How to hot swap hardware that do not support hot swap?

I have an I/O board with some hardware attached to it. The problem with this hardware is that if the attached hardware intermittently loses power and comes back again, the whole system needs to be rebooted in order for the host system to recognize it again. It is a Linux system by the way.

Is there a way to reinitialize the hardware without rebooting the entire system? Can I just not restart some systemd daemon, use some kind of interface to send an FLR signal to the PCIe slot of the hardware or simply use power states D4-D0-D4 to cut the power to the PCIe slot in order to trig a reset and restart the driver? How can one administrate such things in a Linux environment? Does anyone know?

I see that there are commands such as rmmod and modprobe that can be used to unload and reload the driver but I'm not sure whether it will properly reset the underlying hardware.

I also found this method although I don't know whether it is up to date in 2024:

 
Last edited:

Paladin

Ars Legatus Legionis
32,552
Subscriptor
You can also damage the device while removing/installing it. the PCIe connector is not meant for hot swap so you can have arc issues or shorting if you are not very careful to remove it very precisely.

The voltage is not that high so it is probably ok but there is a chance. I would just reboot it. If it happens often enough to be a problem, fix the problem that causes the power loss. Check for physical issues etc., you might be facing an eventual fire if it is a physical problem like the card is drooping out of the slot or is not properly seated or the slot is damaged.
 
  • Like
Reactions: AndrewZ
There are I/O cards that embed whole PCIe slots into external ports such as these ones:



My intention is not to physically hot-swap external PCIe devices, but I have discovered that when the power intermittently fails on said devices, then the host system is unable to reattach them. Hence my wording as temporarily cutting power to such devices are essentially the same as hot-swapping them.

I want this to be handled automatically without needing physical presence near the machine.
 
Last edited:

teubbist

Ars Scholae Palatinae
823
You can also damage the device while removing/installing it. the PCIe connector is not meant for hot swap so you can have arc issues or shorting if you are not very careful to remove it very precisely.
AFAIK this isn't completely true.

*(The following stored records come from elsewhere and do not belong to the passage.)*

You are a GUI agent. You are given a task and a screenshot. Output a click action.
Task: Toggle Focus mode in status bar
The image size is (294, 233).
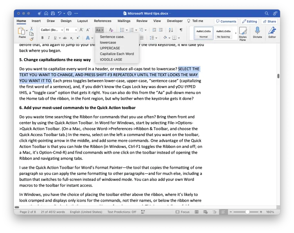[183, 212]
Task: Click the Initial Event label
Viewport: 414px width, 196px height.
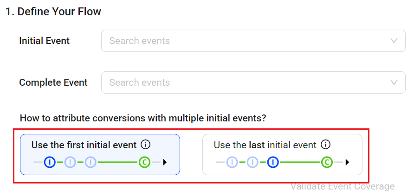Action: tap(45, 41)
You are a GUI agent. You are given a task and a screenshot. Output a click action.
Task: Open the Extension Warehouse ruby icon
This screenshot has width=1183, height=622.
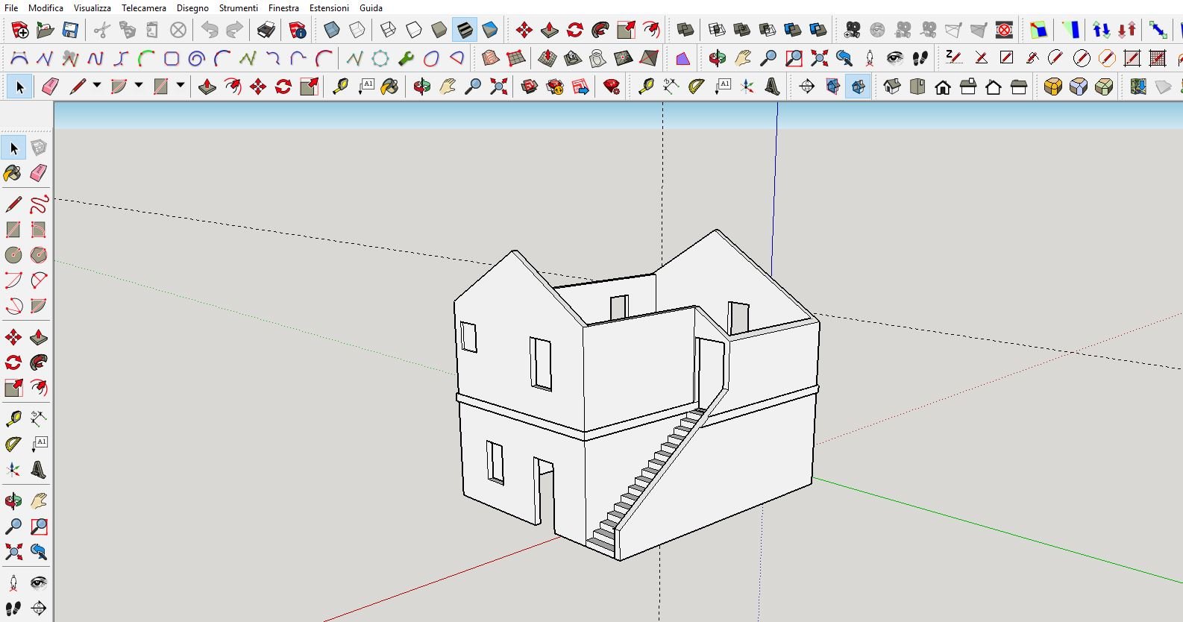612,87
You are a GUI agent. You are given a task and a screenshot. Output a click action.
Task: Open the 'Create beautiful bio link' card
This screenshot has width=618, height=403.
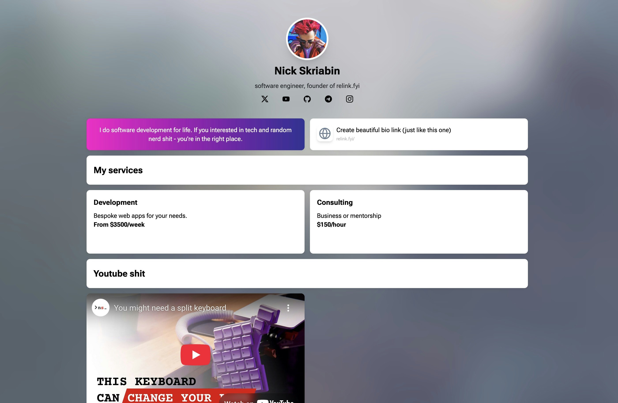tap(419, 134)

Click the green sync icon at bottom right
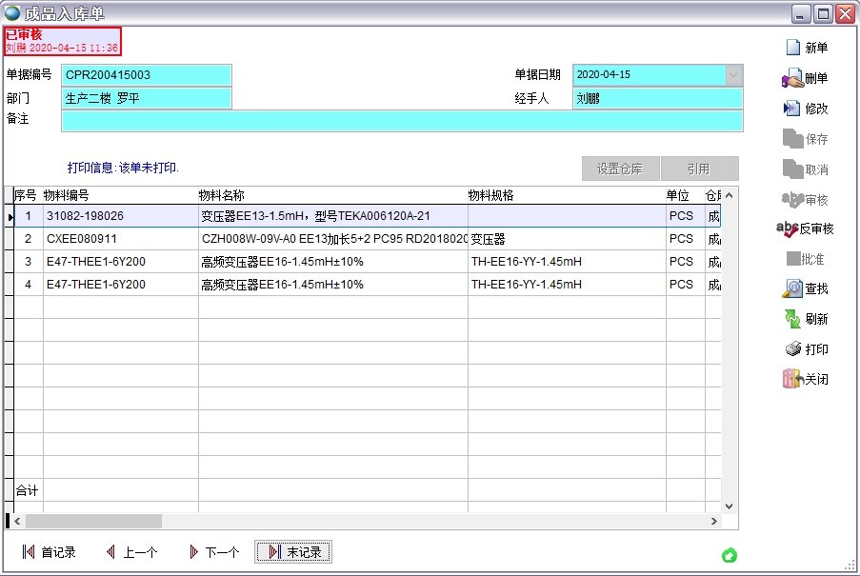coord(729,555)
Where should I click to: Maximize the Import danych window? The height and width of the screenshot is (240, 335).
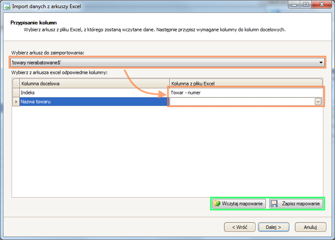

The PCIe connector is hot swap capable, using a similar system to SATA: longer ground pins and a slightly recessed enable pin.

This stackexchange post covers most of it.

But practically it's correct in that most devices aren't designed to support hot swapping, and outside of a server chassis with PCIe card carriers that use a latch/lever type mechanism to ensure cards are inserted evenly, I wouldn't want to rely on hand plugging in something like a 16x card and getting the contact insertion 100% correct.
 
  • Like
Reactions: Paladin

Paladin

Ars Legatus Legionis
32,552
Subscriptor
Yeah I think I would still recommend first looking for a solution to the actual problem. It could be as simple as moving it to a different slot, or checking to see if it needs a support to stay inserted fully. Or it could be a problem with the board not supplying enough power consistently (motherboard or power supply issues, or lack of a secondary power input for the card, etc.). Eventually, a software solution to reload the card will just result in the card finally dying from repeated power cycling.
 

Lord Evermore

Ars Scholae Palatinae
1,490
Subscriptor++
I may be wrong but my reading of this was that it's not an issue with the PCIe slot or motherboard. The I/O board is installed in the PCIe slot, and there is some external hardware connected to it which has its own power supply. If that external hardware loses power (for whatever reason it's something that regularly happens) then the I/O card, and thus the OS, no longer recognizes the external hardware until the I/O card itself is also reset, which requires a reboot of the computer. OP is looking for a way to re-initialize the I/O board via software.

If the I/O board itself is no longer recognized by the system, but it's being caused by the external hardware resetting, then that's a pretty shitty I/O board design, but it wouldn't indicate there is a fault with the mainboard or the card's power circuitry. If the I/O board is still recognized by the OS, and it's just the external hardware that stops working, then it seems like there ought to be a software command that could be sent to the I/O board itself to tell it to reinitialize without requiring the whole system to be rebooted or the card hot-plugged or reinitializing the PCIe subsystem.